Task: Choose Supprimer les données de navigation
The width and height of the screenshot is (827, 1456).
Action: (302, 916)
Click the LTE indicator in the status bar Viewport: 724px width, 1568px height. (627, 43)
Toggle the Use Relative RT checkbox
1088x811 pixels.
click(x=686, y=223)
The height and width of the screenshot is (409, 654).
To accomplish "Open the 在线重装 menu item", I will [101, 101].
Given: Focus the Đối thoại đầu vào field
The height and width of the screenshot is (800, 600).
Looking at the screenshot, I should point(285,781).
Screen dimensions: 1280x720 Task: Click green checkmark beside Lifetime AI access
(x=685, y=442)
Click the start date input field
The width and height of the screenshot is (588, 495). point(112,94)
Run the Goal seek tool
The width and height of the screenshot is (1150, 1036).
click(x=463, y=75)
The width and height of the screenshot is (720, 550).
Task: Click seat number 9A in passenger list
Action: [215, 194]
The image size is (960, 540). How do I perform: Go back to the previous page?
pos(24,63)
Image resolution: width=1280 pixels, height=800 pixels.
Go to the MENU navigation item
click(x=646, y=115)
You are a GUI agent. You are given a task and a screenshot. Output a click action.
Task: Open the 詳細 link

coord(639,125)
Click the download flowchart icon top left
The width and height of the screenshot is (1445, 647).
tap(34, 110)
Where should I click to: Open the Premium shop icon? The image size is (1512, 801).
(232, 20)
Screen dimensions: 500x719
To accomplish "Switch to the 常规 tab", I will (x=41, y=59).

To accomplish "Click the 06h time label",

- - - -

Reproduce the material starting at the line containing "Screen dimensions: 1280x720" and ending at the line containing "click(x=646, y=115)", changing "start date" to "end date" and leaving everything else as it stands.

Screen dimensions: 1280x720 Task: Click green checkmark beside Lifetime AI access
(x=685, y=442)
Click the end date input field
The width and height of the screenshot is (588, 495). point(112,94)
Run the Goal seek tool
The width and height of the screenshot is (1150, 1036).
click(x=463, y=75)
The width and height of the screenshot is (720, 550).
Task: Click seat number 9A in passenger list
Action: [215, 194]
The image size is (960, 540). How do I perform: Go back to the previous page?
pos(24,63)
Image resolution: width=1280 pixels, height=800 pixels.
Go to the MENU navigation item
click(x=646, y=115)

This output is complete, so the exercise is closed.